◆ Aim of the exercise: Can you give everything from the line containing "The image size is (1456, 819)." down to the end of the items as a Markdown table with columns Row and Line, one numbered row per line and blank lines left out?
───── Dataset rows
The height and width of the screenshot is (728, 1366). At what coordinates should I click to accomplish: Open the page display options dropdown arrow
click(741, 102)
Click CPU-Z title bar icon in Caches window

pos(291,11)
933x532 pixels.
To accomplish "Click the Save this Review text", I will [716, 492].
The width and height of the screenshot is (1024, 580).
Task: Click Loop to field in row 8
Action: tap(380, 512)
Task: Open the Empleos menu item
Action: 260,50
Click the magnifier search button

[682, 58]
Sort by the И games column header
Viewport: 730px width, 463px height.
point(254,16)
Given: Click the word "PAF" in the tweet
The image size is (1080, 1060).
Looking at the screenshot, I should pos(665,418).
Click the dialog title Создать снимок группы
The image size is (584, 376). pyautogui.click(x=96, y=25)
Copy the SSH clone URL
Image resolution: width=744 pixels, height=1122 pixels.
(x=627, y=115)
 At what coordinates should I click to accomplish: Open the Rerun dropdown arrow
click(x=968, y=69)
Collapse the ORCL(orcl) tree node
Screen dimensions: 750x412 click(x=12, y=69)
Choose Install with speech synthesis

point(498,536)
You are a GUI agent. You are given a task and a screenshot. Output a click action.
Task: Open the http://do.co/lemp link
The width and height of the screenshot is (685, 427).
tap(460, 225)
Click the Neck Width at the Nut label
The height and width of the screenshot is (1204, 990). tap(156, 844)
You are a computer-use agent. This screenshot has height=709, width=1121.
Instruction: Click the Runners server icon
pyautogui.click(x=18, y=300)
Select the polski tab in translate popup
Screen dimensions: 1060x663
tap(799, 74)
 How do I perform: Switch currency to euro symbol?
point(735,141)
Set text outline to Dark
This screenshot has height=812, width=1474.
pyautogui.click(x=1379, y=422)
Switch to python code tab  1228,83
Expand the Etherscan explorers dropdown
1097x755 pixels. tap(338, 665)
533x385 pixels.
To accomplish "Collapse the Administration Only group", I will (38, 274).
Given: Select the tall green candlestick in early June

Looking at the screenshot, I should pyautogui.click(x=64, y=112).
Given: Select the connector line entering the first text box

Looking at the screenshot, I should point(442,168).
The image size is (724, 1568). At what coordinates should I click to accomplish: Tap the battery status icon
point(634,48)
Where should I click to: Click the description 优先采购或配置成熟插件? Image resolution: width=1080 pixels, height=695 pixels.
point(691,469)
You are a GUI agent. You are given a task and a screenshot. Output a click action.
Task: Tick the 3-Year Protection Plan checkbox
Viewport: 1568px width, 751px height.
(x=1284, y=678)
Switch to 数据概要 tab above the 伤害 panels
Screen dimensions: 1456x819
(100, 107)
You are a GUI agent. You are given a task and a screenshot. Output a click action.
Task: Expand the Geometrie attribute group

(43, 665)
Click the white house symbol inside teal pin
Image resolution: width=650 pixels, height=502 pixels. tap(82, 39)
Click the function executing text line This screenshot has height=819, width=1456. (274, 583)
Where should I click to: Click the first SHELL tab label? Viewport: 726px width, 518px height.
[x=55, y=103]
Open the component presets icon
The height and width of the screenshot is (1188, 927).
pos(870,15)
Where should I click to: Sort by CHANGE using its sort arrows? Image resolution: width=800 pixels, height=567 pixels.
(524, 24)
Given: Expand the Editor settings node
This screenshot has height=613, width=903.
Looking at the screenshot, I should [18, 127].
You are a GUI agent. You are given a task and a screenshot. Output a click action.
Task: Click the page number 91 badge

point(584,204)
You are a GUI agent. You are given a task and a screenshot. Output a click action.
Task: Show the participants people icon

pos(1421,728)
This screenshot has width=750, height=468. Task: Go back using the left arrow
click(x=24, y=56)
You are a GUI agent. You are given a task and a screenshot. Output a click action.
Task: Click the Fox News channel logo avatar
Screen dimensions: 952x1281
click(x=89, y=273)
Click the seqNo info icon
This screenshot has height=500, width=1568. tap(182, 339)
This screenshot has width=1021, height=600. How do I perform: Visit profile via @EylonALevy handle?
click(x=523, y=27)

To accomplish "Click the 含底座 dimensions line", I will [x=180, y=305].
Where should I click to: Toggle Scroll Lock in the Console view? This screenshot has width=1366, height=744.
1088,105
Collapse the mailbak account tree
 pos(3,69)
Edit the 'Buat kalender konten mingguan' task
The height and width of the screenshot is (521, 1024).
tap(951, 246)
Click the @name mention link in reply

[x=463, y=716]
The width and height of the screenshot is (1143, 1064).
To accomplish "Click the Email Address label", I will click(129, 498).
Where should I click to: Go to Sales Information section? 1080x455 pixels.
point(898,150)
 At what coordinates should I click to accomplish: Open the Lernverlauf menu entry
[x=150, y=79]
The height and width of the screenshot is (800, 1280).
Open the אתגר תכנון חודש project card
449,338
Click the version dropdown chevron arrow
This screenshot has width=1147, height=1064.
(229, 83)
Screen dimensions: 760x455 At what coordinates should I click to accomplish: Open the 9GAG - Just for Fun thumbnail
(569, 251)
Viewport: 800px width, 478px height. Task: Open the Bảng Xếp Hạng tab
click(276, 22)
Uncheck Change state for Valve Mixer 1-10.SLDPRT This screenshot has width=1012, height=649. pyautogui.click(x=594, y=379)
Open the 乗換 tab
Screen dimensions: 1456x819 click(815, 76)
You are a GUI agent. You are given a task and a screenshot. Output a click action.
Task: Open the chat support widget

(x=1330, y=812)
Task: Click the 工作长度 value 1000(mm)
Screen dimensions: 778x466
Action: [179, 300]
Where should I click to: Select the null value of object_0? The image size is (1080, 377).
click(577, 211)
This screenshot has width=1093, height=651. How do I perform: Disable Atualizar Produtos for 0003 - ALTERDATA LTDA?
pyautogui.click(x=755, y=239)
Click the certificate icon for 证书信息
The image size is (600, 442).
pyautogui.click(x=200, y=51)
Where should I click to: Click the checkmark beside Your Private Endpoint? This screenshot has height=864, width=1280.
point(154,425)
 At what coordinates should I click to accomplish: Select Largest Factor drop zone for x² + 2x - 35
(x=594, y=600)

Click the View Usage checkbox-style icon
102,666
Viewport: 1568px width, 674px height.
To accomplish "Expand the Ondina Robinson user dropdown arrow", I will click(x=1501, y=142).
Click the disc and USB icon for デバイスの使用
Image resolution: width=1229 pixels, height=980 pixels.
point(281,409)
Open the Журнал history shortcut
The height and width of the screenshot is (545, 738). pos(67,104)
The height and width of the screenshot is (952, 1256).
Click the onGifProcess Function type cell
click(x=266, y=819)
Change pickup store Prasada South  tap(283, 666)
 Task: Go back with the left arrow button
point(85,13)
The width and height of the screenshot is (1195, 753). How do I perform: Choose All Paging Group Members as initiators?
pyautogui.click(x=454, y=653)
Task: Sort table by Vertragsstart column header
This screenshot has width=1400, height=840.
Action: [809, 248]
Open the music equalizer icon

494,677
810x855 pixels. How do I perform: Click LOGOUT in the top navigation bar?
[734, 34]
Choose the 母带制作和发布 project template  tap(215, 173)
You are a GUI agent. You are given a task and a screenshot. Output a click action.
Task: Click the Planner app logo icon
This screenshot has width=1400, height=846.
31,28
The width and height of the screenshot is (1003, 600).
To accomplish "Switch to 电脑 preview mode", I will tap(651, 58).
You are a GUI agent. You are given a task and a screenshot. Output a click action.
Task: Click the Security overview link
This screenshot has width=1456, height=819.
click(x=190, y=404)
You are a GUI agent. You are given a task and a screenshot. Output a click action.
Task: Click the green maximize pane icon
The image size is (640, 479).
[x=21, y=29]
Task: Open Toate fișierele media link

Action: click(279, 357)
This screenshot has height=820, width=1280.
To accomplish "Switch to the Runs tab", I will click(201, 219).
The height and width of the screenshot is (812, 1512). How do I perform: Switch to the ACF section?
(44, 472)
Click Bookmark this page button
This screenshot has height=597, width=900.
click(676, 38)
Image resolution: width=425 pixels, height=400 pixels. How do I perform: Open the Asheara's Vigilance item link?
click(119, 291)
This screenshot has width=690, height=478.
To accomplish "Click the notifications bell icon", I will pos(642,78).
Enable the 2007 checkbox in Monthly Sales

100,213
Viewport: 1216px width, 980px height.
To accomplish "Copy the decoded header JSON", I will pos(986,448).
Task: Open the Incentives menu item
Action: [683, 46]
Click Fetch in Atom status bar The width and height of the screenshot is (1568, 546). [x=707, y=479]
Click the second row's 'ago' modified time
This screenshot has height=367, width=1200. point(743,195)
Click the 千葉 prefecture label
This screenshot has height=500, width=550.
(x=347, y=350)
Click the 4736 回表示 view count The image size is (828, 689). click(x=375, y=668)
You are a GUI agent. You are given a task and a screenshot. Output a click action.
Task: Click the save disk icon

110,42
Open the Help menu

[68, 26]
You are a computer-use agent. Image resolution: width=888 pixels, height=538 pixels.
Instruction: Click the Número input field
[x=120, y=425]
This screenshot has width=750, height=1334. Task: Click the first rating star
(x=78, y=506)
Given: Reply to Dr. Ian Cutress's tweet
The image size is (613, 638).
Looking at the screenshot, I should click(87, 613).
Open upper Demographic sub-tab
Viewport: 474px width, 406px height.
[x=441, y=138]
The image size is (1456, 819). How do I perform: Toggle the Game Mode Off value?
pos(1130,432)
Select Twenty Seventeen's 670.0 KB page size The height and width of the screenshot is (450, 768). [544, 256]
──────────
◆ Expected output:
| Row | Line |
|---|---|
| 1 | The image size is (1456, 819). How do I perform: Toggle the Game Mode Off value? |
| 2 | pos(1130,432) |
| 3 | Select Twenty Seventeen's 670.0 KB page size The height and width of the screenshot is (450, 768). [544, 256] |